En español | The power of laughter goes beyond the pleasure and joy a spontaneous outburst provokes. Laughter changes people. Its magic heals emotional and psychological problems, eases physical ailments and pains, and helps people stay mentally sharp.
Haydée Pereira of Miami knows this from experience. She is an ardent supporter and practitioner of laughter therapy. “Every time I go to laughter therapy, I forget about my pains,” she says. “[Laughter] is a sedative for my ailing body.” At 82, she suffers from arthritis. Although no research has proven that laughter can cure diseases, physicians agree that laughing has a positive impact on the circulatory, immune and other bodily systems.
See also: They laugh and make others laugh.
Laughter also helps Pereira keep her spirits up. She often feels burdened, for example, with “many other sad things that come with age,” including her children’s and grandchildren’s problems. “But laughing during therapy,” she says, “makes me forget about everything, and I enjoy the moment.”
Laughter helps keep Pereira’s memory sharp, too. Since she began laughter therapy, she says she’s been more alert and interacts better with her friends at the senior center.
The science backs her up. Laughter, experts say, boosts mental functions, mental alertness, memory and interpersonal responsiveness. “Comedians and teachers who want to alleviate stress tell jokes,” says George Pacheco Jr., Ph.D., a communication professor at Angelo State University in San Angelo, Texas. Making his students laugh, he says, has proven a good way to teach: “Students increase their learning through humor.”
Next: Laughter as a tool. >>
Laughter as a tool
Since the 1960s, the healing powers of laughter have been explored in a branch of science called gelotology—from the Greek gelos, meaning “laughter.”
The knowledge that laughter and humor contribute greatly to good health has led to the development of techniques that use laughter as a tool for relaxation and improved health.
“Through laughter, my patients get motivated and feel more energized,” says Erika Ruiz, a certified laughter yoga teacher who specializes in working with older people in Miami. “It helps lower their blood pressure. It’s also an aerobic activity that makes them expend energy, as in exercise, and finally it helps them improve the relationships they have between each other.”
When we laugh, she explains, we generate endorphins, decreasing levels of cortisol and adrenaline — the stress hormones. Endorphins are chemicals that act on the nervous system and help reduce feelings of pain.

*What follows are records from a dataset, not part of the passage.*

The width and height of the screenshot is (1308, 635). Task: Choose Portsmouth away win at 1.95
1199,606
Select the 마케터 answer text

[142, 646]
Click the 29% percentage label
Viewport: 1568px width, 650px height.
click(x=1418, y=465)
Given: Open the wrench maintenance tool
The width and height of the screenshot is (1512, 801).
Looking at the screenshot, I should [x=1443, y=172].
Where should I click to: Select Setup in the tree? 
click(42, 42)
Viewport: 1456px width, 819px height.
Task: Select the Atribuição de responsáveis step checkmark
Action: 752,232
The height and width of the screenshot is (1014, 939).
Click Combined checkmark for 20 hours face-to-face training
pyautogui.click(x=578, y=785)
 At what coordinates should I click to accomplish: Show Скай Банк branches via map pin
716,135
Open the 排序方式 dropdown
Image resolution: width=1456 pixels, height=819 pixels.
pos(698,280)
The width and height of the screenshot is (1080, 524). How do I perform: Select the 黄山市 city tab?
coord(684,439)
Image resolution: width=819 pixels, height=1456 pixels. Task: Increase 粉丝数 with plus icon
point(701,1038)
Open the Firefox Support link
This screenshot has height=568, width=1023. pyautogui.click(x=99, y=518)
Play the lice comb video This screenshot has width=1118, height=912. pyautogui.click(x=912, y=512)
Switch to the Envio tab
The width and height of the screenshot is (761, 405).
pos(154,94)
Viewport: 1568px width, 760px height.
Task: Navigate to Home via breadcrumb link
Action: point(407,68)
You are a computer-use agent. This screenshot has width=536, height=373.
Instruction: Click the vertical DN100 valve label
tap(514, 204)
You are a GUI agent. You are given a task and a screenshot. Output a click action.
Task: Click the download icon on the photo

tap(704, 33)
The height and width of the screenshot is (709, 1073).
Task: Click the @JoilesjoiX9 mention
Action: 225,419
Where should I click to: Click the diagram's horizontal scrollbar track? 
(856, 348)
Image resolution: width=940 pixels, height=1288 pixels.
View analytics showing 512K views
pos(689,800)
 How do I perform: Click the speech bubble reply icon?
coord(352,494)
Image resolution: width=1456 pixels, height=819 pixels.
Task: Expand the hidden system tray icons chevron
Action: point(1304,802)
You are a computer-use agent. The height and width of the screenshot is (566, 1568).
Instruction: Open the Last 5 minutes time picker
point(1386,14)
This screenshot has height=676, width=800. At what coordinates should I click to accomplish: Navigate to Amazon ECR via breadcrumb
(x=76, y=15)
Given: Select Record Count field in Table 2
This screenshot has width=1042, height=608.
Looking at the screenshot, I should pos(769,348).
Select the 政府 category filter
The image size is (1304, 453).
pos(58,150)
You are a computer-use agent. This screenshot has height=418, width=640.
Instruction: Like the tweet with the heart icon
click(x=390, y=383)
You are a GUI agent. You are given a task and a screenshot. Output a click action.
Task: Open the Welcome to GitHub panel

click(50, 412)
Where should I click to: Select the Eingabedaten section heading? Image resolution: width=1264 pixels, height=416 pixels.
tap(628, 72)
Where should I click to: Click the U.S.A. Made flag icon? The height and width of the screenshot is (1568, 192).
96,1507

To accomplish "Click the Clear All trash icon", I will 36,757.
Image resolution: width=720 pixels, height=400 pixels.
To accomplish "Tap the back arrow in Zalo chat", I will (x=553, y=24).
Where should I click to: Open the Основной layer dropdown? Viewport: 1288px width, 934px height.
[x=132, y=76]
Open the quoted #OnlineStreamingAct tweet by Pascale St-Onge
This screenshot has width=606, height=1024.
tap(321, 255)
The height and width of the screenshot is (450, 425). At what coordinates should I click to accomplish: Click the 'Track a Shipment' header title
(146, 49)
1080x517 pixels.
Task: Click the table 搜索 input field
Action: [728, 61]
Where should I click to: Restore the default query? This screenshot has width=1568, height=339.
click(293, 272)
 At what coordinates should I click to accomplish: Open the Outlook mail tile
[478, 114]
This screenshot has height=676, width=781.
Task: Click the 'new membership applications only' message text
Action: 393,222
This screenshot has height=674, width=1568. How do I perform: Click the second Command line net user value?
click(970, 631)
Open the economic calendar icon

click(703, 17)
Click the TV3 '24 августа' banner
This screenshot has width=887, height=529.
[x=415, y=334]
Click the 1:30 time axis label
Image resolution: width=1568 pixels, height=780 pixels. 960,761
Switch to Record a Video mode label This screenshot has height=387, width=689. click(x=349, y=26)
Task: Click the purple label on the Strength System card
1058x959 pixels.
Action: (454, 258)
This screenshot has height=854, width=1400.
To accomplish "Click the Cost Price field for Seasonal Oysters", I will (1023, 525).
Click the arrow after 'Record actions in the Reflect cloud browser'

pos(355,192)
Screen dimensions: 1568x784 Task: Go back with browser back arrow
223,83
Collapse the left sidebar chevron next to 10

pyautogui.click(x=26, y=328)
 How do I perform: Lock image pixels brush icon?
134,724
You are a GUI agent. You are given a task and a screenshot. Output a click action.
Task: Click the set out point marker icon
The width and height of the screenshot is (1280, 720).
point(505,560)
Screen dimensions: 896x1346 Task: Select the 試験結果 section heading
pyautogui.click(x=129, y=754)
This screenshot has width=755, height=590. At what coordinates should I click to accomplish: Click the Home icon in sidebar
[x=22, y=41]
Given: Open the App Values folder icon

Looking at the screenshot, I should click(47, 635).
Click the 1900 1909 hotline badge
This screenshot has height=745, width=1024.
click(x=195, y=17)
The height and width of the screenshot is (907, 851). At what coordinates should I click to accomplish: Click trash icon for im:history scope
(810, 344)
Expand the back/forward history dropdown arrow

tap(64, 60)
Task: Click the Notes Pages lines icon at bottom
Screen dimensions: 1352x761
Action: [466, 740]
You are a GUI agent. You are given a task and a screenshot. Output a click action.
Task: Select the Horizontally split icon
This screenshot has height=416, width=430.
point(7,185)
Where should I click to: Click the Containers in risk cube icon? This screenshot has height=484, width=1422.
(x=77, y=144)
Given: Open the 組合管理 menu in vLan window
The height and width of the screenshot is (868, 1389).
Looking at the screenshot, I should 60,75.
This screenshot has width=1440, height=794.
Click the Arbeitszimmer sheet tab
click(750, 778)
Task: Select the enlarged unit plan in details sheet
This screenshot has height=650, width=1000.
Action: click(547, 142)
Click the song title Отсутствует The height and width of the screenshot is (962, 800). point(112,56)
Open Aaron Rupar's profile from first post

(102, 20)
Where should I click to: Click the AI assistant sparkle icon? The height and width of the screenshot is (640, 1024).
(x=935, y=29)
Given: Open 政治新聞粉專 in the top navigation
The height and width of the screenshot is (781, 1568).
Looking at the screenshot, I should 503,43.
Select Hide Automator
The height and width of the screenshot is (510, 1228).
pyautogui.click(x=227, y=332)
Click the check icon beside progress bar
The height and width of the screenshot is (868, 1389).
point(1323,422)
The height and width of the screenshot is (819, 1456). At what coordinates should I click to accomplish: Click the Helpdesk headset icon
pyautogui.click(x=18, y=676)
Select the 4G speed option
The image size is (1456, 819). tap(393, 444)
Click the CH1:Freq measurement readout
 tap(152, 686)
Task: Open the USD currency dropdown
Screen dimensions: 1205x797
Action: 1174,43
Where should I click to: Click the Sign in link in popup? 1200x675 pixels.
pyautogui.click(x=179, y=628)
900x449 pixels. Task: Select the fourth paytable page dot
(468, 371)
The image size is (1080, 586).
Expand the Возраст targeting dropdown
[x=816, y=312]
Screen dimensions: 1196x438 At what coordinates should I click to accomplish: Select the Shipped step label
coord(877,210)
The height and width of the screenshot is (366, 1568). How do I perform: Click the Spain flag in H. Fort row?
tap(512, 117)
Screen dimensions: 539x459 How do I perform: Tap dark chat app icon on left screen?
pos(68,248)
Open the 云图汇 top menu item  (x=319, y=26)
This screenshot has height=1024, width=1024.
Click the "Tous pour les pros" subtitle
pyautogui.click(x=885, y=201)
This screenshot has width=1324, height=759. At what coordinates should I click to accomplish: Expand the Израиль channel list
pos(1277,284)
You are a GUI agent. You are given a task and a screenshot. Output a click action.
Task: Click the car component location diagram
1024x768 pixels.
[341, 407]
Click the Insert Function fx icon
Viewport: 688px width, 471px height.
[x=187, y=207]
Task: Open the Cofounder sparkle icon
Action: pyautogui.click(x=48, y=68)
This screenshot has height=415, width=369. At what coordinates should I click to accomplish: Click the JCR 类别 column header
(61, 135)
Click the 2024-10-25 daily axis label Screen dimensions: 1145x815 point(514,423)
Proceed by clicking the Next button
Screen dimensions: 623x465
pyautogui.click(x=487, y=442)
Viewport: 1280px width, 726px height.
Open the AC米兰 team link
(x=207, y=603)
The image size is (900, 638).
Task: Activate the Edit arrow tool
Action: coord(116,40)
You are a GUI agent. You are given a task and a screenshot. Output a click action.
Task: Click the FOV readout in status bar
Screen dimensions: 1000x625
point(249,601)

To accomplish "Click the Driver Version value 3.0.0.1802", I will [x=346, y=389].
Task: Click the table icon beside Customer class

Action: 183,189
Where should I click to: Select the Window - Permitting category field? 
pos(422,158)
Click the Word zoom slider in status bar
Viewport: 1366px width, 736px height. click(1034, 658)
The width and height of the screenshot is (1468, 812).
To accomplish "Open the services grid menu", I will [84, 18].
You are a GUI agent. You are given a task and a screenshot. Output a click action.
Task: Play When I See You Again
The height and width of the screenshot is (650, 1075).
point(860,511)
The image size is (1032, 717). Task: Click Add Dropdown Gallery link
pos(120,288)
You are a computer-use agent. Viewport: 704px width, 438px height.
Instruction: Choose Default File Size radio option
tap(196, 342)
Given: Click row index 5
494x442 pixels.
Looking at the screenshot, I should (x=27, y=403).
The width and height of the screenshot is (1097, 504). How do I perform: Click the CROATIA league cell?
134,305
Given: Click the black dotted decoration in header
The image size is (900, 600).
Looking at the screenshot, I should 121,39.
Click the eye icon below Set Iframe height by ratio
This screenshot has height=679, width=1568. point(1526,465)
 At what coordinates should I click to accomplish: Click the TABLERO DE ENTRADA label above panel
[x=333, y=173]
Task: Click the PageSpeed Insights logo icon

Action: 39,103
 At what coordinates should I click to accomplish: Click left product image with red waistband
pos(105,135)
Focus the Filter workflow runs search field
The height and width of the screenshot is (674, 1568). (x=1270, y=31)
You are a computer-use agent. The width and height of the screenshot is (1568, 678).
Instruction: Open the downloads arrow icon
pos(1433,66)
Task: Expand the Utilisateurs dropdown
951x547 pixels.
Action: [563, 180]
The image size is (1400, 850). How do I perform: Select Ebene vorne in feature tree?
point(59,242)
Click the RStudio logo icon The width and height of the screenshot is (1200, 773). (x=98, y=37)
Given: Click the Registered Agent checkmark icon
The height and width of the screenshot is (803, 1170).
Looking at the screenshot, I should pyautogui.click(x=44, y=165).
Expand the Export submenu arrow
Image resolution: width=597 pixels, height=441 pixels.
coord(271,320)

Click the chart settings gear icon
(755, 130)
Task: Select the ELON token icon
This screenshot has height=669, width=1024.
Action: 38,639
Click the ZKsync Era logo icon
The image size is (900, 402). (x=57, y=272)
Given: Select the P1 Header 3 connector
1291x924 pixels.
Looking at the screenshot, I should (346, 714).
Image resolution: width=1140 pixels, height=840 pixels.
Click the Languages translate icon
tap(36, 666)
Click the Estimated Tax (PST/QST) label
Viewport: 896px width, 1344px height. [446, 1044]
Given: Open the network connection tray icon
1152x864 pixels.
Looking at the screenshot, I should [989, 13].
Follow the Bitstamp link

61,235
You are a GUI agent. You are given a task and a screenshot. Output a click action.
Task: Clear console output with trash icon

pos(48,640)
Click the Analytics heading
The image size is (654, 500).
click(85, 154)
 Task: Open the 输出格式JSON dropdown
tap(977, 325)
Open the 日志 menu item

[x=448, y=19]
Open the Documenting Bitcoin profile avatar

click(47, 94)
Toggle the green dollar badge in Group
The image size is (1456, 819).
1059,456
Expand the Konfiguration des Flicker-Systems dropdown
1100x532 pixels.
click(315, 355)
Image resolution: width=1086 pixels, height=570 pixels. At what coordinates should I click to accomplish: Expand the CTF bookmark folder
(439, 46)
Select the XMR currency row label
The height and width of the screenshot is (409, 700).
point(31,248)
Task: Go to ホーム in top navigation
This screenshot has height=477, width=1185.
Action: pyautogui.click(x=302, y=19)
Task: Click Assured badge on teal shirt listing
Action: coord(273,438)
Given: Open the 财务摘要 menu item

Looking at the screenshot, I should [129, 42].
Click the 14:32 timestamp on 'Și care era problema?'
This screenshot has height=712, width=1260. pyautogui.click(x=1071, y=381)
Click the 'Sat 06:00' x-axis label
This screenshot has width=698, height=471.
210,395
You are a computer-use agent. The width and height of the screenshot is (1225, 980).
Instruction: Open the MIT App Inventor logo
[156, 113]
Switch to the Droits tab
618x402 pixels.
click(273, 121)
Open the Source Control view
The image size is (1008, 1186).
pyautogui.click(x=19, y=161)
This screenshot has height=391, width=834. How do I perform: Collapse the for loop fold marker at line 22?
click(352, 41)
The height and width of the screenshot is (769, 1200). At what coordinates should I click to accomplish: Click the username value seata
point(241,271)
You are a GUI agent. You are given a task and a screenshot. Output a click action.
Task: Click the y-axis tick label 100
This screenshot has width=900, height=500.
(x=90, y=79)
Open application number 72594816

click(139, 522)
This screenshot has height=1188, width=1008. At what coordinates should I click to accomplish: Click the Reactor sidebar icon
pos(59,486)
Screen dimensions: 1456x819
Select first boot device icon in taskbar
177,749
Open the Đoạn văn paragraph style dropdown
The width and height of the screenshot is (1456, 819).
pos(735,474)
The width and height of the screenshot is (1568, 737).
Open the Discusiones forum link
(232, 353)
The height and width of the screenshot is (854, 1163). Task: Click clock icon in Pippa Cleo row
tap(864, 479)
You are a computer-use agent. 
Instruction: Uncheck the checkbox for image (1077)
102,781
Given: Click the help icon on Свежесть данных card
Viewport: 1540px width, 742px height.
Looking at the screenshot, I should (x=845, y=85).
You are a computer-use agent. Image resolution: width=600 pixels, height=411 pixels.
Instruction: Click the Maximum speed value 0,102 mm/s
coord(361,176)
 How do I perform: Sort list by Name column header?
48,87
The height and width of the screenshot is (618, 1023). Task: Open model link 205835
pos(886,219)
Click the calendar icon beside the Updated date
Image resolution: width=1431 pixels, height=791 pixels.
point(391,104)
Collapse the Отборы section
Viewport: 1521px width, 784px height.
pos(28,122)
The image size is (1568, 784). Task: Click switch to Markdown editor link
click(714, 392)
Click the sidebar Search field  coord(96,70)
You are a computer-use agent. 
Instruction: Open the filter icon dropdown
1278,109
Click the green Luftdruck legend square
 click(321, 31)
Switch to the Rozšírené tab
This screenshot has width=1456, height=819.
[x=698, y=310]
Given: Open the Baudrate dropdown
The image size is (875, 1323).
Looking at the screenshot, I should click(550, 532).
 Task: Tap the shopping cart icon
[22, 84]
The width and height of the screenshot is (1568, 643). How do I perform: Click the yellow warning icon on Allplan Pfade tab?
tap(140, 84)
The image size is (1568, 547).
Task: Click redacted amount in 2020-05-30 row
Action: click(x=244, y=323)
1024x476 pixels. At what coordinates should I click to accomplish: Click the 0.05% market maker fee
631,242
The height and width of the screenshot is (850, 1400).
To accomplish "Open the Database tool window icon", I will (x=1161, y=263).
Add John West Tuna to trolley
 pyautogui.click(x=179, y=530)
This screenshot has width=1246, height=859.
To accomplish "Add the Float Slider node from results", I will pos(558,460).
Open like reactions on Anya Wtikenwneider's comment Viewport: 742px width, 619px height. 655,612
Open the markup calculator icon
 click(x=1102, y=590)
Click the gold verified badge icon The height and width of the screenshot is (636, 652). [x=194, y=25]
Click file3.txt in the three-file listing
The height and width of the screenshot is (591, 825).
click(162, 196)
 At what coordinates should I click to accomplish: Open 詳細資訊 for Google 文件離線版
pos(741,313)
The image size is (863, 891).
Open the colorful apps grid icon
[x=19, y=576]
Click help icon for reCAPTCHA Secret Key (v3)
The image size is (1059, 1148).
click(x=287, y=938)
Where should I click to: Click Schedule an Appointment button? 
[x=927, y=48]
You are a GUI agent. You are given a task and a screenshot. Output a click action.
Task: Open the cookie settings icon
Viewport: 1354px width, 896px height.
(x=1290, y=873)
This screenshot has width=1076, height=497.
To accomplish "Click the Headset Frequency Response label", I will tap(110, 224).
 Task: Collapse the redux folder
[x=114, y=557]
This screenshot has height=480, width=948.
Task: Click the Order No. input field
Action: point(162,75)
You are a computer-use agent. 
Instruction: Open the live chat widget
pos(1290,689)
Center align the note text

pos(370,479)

“They’re that pleasant sensation after having ice cream or eating chocolate,” Ruiz, 46, says. “But with laughter, they’re fat free.” And when we laugh unconditionally for at least 10 minutes, we generate enough endorphins to benefit health. The giggles and laughter can be simulated, she says: “The brain doesn’t really differentiate between fake or real, spontaneous laughter.”
So laughter therapy is gaining popularity, in workplaces, nursing homes and hospitals. Laughter therapy complements traditional cancer treatment and psychotherapy. Even nuns are getting in the act. “Everyone can laugh,” says Ruiz. And everyone can benefit.
Do try this at home
Some people, though, may find it silly to pay for laughter. Don’t want to go to a comedy club or laughter therapist? Says Ruiz: “Laughter already comes installed in your body.” We should all be laughing more in our daily lives—especially older people. Research shows that as we age, we laugh less, perhaps because we just don’t play as much.
So try your own version of laughter therapy. “Start in the morning with a light ha, ha, ha, ho, ho, and then increase in intensity,” says Ruiz. “If we want a healing laughter, we have to practice and laugh every day.” But you don’t need to force it. Surround yourself with people who make you laugh. When a child laughs, join in. Most important: Find the funny in your own life.